- REQUIRED ACTION -
Pictures should be omitted; restate word for word the lines from the one holding "Close the PowerPoint window" through the last line of the entries below.

- DATA PROVIDED -
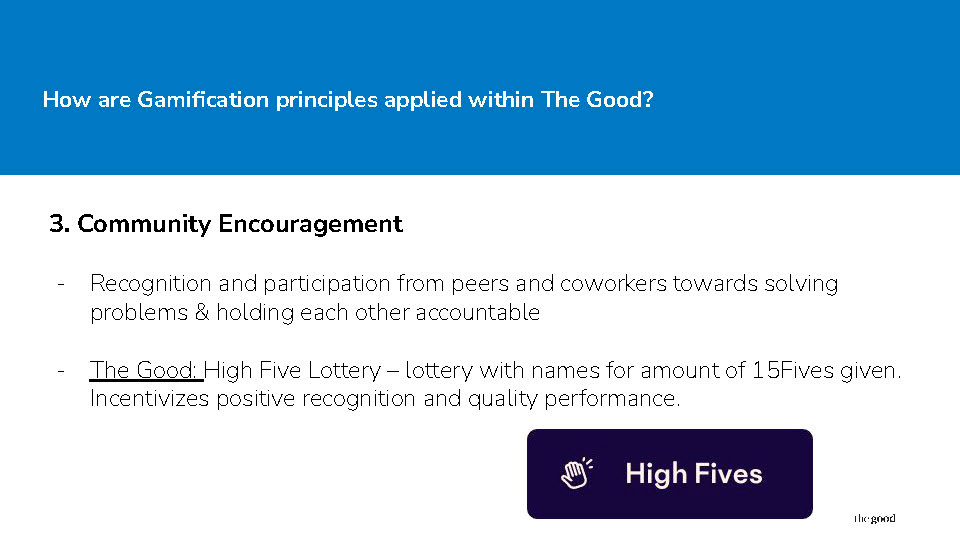Click the words 'peers and coworkers'
Viewport: 960px width, 540px height.
[x=558, y=283]
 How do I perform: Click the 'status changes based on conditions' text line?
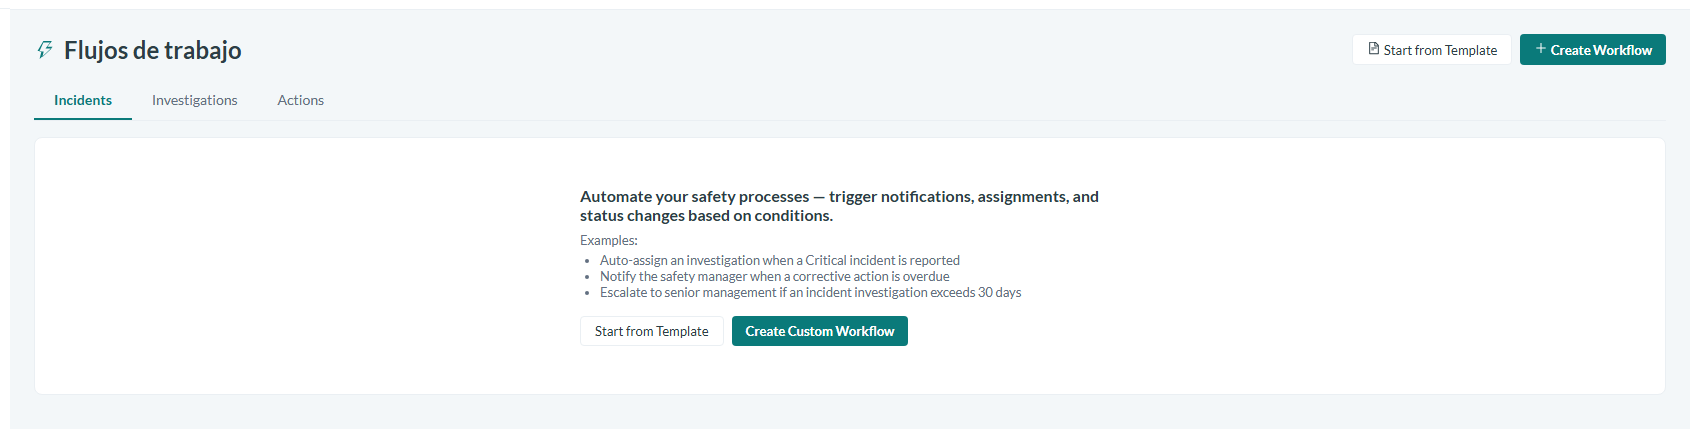click(706, 216)
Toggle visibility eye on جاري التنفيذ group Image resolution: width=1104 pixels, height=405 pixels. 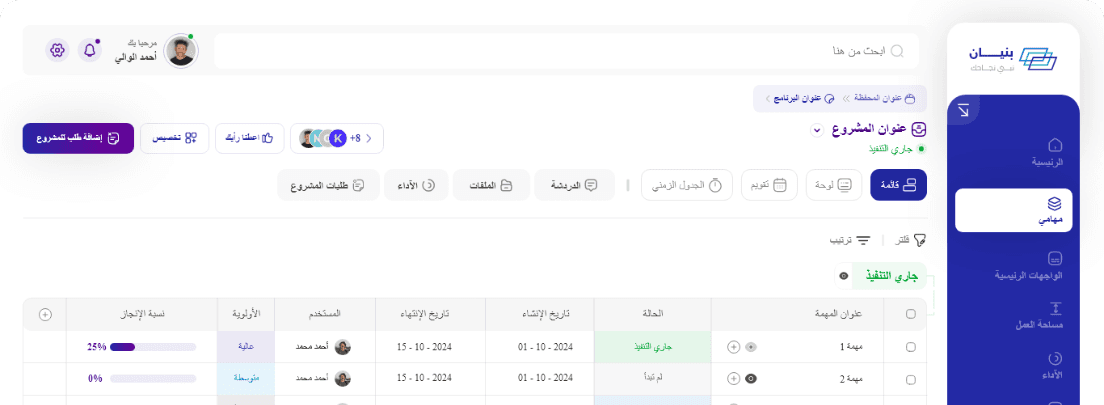click(844, 275)
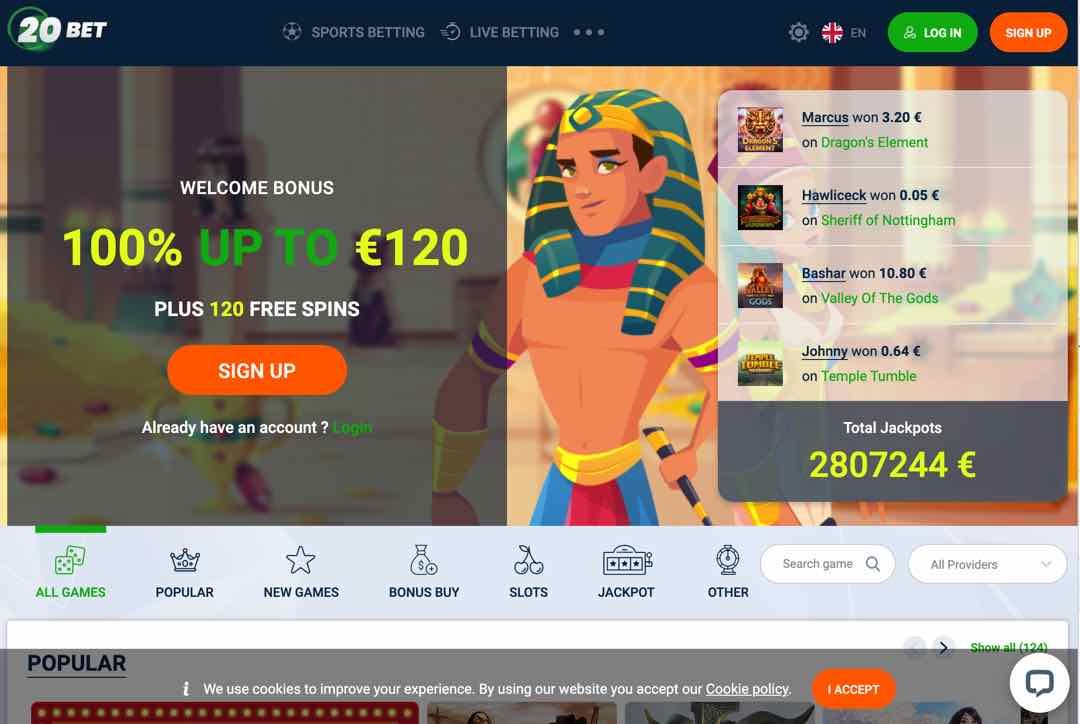Open the Sports Betting menu item

pyautogui.click(x=354, y=32)
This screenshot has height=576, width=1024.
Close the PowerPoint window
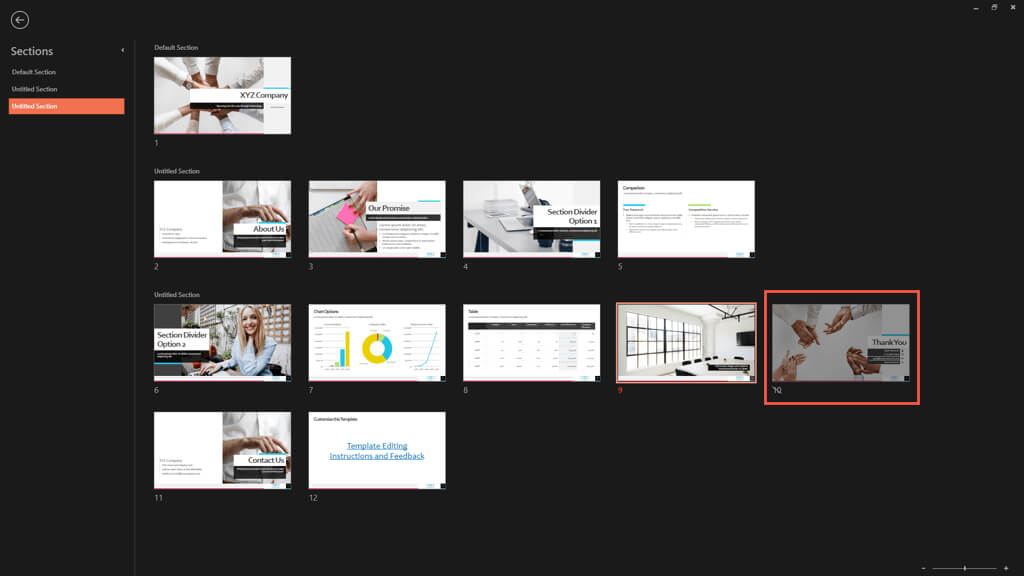[1012, 7]
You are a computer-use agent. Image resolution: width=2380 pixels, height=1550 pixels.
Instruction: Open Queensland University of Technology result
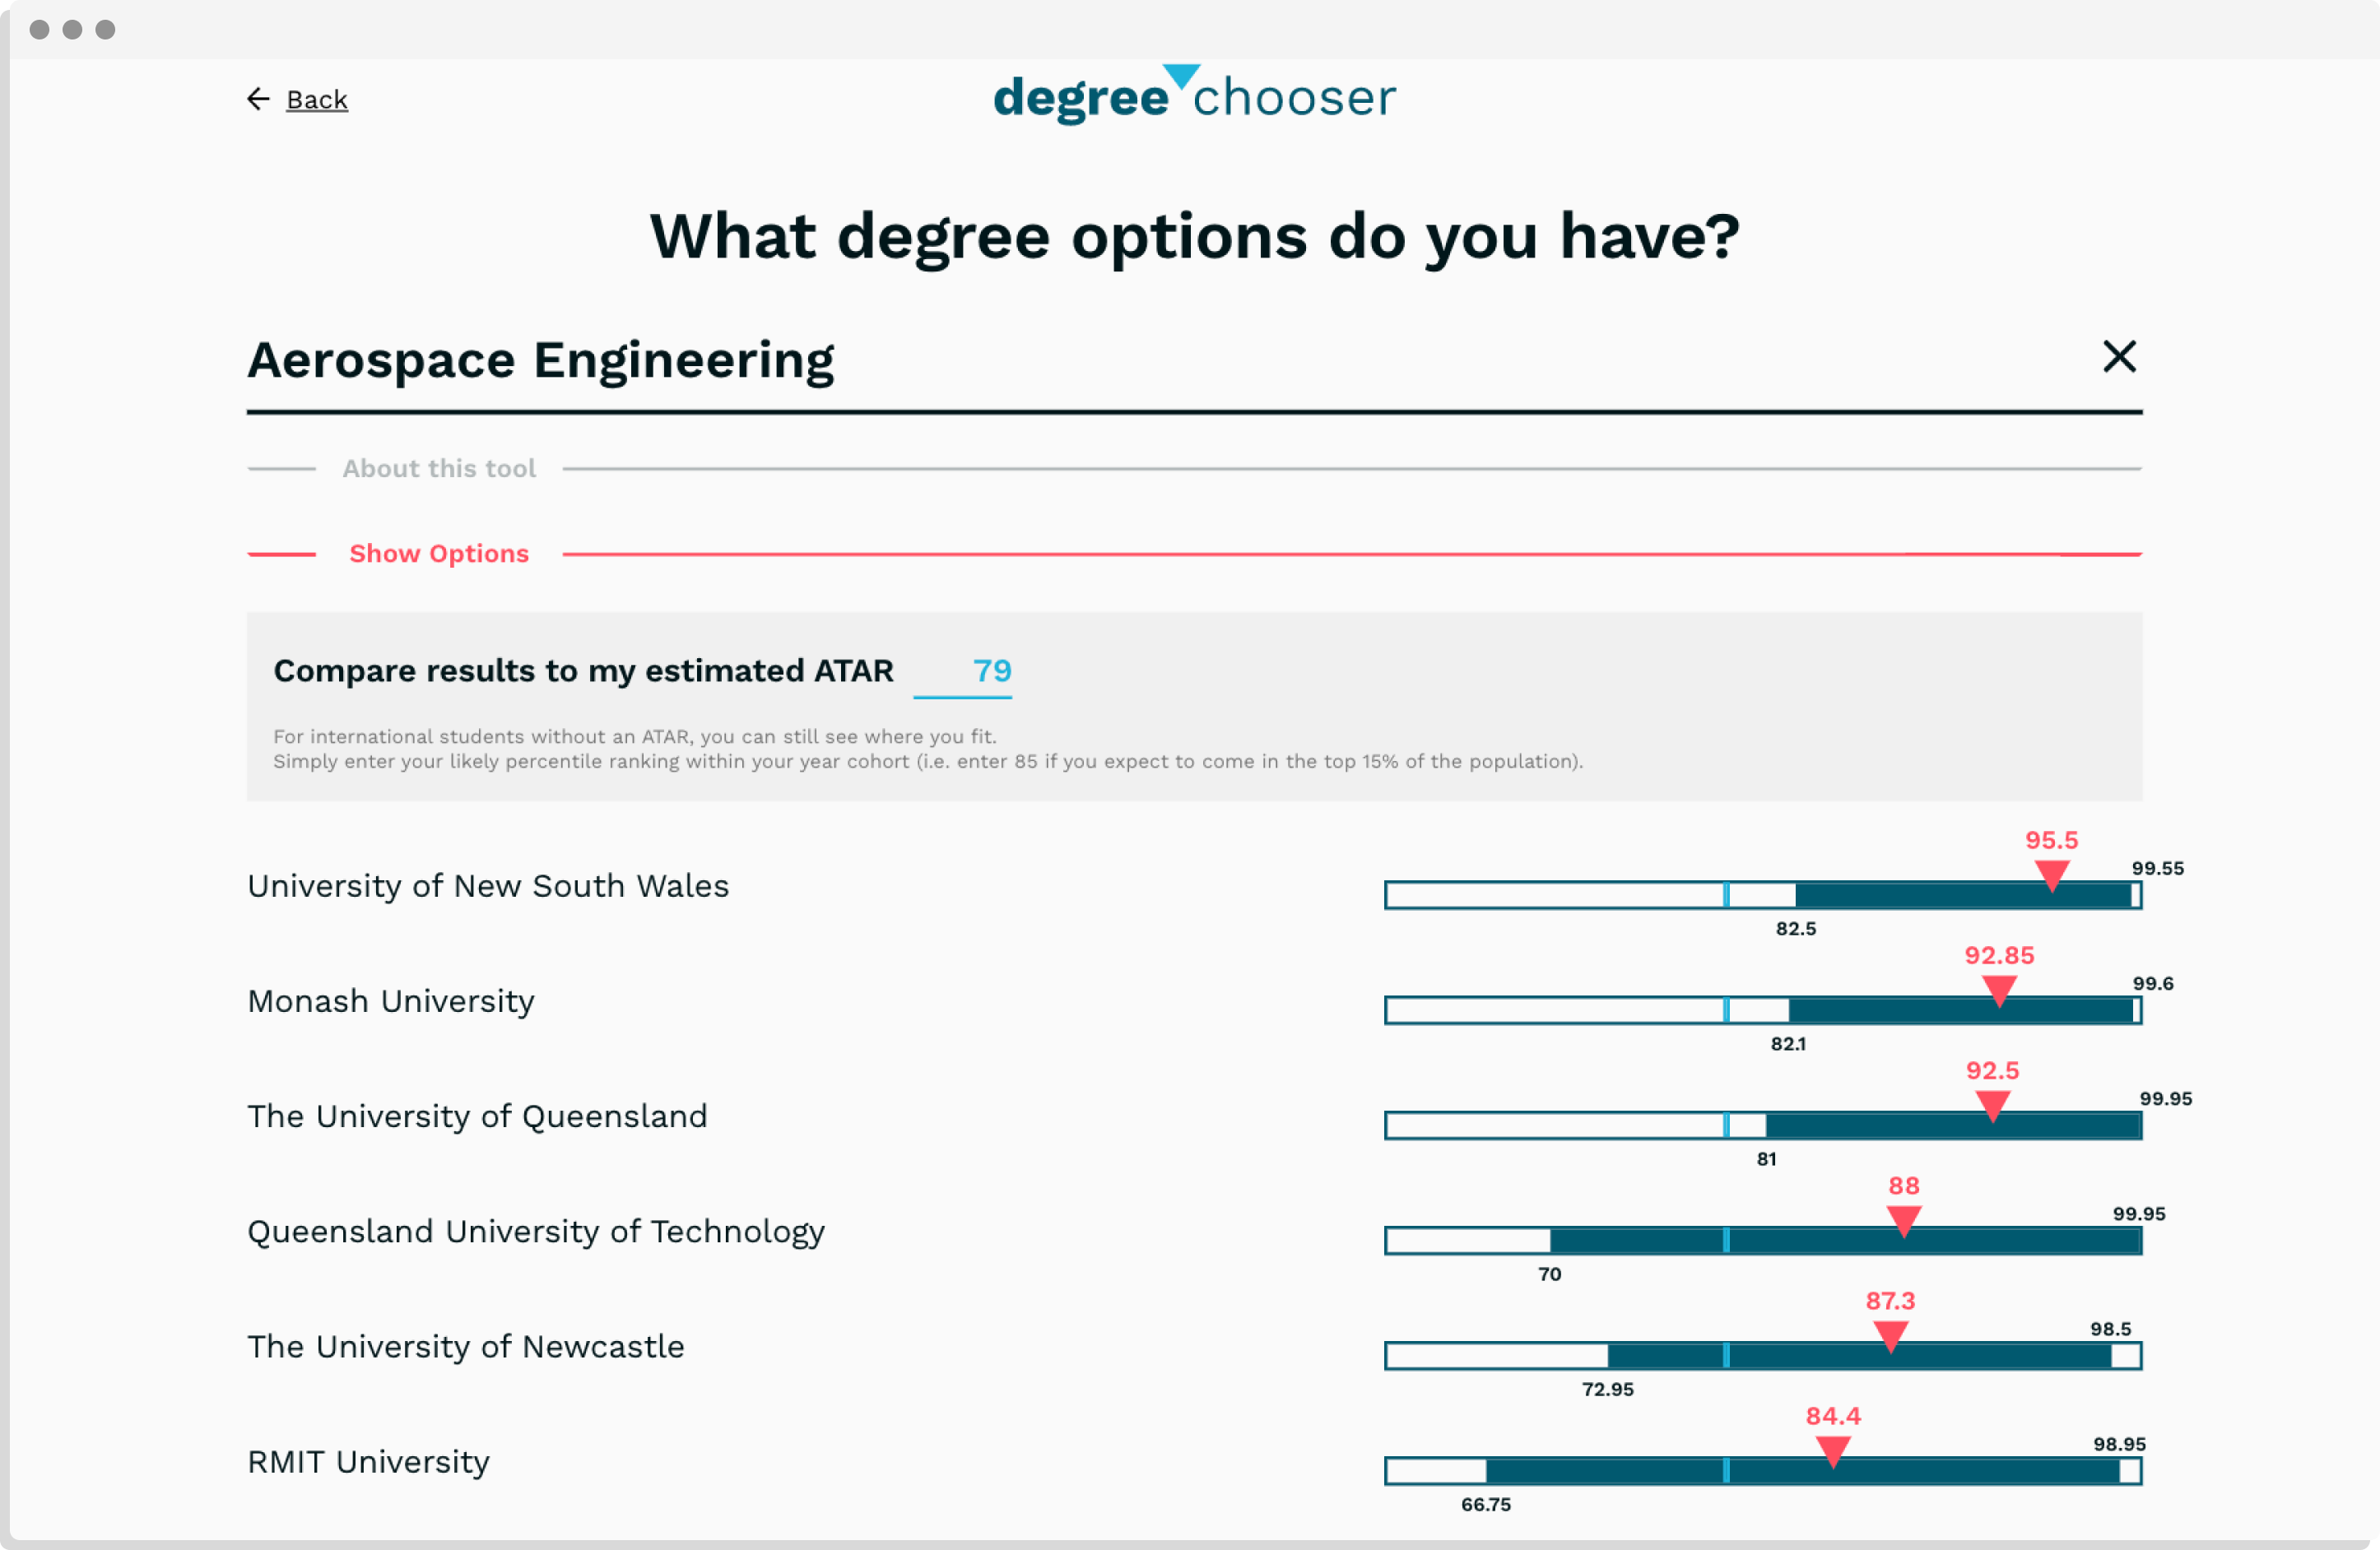[x=536, y=1232]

- EXERCISE ANSWER -
Close the PowerPoint window
[1012, 7]
You are a computer-use agent. Image resolution: width=2380 pixels, height=1550 pixels.
Instruction: Open Queensland University of Technology result
[x=536, y=1232]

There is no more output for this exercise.